Then came the impulse to get the Bible and read it for herself. "The impulse!" whence did it come?
When Edith felt so orphaned and alone, forgotten even of God, then the Divine Father was nearest his child. When, in her bitter extremity, at this lonely midnight hour she realized her need and helplessness as never before, her great Elder Brother was waiting beside her.
The impulse was divine. The Spirit of God was leading her as He is seeking to lead so many. It only remained for her to follow these gentle impulses, not to be pushed into the black gulf that despairing Laura dreaded, but to be led into the deep peace of a loving faith.

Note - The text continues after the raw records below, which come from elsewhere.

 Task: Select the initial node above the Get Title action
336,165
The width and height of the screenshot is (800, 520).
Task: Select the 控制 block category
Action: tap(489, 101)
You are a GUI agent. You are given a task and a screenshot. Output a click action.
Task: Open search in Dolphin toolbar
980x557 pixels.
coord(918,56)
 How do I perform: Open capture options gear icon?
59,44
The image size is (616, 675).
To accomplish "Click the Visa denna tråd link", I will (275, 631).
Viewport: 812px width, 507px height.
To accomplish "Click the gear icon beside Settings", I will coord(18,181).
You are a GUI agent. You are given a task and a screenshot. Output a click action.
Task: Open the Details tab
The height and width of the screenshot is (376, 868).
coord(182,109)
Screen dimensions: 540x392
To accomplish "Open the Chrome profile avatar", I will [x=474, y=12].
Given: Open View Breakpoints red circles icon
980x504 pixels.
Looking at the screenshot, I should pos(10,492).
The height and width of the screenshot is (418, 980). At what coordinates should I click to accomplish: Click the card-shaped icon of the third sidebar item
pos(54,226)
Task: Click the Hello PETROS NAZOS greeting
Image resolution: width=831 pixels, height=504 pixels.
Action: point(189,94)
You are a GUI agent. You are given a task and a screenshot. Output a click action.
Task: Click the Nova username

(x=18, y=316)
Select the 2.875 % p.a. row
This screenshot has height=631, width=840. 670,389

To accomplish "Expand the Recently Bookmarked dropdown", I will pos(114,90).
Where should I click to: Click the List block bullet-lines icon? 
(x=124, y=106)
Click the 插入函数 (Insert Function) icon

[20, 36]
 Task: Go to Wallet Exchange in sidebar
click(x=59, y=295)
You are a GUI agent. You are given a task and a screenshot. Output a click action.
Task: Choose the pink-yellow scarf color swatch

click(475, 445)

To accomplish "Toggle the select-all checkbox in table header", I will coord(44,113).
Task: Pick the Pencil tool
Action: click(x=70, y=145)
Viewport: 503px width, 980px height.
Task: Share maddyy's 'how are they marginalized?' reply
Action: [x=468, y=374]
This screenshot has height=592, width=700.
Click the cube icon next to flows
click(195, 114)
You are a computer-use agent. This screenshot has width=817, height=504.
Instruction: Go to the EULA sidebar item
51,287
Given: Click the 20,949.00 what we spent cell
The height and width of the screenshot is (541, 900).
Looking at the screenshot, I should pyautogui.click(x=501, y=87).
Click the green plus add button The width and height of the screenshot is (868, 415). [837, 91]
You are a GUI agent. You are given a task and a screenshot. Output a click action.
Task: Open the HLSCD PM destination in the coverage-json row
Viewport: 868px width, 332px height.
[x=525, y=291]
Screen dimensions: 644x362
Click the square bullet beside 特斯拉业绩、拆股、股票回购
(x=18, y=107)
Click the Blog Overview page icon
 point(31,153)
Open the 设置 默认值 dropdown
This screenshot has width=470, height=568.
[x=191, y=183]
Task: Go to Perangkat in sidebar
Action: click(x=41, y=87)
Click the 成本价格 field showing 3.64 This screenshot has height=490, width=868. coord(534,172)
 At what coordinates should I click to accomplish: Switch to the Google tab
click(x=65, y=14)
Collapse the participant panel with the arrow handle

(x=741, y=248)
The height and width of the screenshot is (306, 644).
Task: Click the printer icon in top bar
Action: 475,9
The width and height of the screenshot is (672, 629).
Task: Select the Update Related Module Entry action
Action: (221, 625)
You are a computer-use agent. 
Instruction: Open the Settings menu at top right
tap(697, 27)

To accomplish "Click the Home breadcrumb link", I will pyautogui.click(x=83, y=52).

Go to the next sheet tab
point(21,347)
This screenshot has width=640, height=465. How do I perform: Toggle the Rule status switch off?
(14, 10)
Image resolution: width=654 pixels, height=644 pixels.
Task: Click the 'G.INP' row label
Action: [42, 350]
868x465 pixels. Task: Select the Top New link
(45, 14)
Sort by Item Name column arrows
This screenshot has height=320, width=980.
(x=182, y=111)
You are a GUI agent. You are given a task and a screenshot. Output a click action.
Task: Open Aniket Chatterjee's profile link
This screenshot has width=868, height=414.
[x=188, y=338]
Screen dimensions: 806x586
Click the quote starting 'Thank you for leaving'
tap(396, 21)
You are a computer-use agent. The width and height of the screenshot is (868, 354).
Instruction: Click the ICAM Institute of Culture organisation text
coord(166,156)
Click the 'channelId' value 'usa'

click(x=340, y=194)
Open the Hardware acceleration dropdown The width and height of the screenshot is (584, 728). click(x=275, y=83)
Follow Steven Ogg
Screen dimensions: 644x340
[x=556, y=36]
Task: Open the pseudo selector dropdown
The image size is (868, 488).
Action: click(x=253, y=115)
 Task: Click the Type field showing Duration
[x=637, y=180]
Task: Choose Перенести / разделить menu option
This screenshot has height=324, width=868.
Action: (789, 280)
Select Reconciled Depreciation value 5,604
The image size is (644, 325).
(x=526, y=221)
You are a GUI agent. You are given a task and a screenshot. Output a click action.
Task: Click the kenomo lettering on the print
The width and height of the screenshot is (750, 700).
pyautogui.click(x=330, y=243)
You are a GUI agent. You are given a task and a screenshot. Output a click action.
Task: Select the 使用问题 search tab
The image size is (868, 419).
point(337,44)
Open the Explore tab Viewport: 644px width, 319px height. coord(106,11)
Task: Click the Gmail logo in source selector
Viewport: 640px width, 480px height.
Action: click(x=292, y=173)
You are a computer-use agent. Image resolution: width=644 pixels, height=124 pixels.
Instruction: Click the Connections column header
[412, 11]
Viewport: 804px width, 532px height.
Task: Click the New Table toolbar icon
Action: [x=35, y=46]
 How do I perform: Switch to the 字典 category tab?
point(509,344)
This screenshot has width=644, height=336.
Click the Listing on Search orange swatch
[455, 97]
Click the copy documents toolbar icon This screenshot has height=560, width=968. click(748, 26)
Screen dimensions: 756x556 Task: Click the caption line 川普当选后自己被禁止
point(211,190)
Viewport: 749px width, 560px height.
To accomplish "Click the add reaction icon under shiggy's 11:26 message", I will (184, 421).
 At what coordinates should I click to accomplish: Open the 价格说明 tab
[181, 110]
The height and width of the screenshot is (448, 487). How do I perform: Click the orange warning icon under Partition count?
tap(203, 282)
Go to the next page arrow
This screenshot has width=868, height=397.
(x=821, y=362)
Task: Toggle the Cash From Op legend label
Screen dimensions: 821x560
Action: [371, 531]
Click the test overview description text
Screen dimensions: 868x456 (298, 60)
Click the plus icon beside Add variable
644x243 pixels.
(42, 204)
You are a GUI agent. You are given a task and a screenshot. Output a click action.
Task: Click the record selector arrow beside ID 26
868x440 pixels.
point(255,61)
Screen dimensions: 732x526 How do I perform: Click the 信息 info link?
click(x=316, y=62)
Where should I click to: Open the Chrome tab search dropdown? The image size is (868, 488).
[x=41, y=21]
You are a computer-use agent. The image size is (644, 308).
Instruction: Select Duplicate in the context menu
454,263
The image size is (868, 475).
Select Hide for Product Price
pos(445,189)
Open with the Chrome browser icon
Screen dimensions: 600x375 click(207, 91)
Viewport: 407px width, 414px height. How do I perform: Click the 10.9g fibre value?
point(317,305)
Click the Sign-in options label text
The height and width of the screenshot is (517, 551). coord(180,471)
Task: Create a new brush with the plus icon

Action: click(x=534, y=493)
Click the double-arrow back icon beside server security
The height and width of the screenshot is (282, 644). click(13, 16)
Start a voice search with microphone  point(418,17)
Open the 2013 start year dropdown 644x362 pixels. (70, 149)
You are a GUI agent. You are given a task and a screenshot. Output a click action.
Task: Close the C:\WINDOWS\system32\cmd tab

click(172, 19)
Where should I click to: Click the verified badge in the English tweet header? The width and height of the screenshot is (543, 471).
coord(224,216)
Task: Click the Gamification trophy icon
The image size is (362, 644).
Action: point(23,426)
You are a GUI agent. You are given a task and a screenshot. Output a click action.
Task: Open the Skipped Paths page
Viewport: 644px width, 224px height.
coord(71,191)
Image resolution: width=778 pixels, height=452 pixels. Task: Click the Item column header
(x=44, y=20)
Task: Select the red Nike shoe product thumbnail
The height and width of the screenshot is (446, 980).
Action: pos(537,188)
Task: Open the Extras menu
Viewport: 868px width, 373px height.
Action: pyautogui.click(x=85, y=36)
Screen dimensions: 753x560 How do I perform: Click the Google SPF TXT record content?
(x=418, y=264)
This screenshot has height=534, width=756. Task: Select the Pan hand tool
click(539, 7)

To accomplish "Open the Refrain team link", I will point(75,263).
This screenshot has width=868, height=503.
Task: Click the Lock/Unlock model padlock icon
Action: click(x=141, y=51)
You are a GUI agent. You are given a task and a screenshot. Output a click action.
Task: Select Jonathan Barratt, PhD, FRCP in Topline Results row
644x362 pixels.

She went down into the parlor to get the Bible that in her hands had revealed the falseness and baseness of Gus Elliot, and the thought flashed through her mind like a good omen, "This book stood between me and evil once before." She took it to the light and rapidly turned its pages, trying to find some clew, some place of hope, for she was sadly unfamiliar with it.
Was it her trembling fingers alone that turned the pages? No; He who inspired the guide she consulted guided her, for soon her eyes fell upon the sentence--
"Come unto me all ye that labor and are heavy laden, and I will give you rest."
The words came with such vivid power and meaning that she was startled, and looked around as if some one had spoken to her. They so perfectly met her need that it seemed they must be addressed directly to her.
"Who was it that said these words, and what right had he to say them?" she queried eagerly, and keeping her finger on the passage as if it might be a clew out of some fatal labyrinth, she turned the leaves backward and read more of Him with the breathless interest that some poor burdened soul might have felt eighteen centuries ago in listening to a rumor of the great Prophet who had suddenly appeared with signs and wonders in Palestine. Then she turned and read again and again the sweet words that first arrested her attention. They seemed more luminous and hope-inspiring every moment, as their significance dawned upon her like the coming of day after night.
Her clear, positive mind could never take a vague, dubious impression of anything, and with a long-drawn breath she said, with the emphasis of perfect conviction:
"If He were a mere man, as I have been taught to believe, He had no right to say these words. It would be a bitter, wicked mockery for man or angel to speak them. Oh, can it be that it was God Himself in human guise? I could trust such a God."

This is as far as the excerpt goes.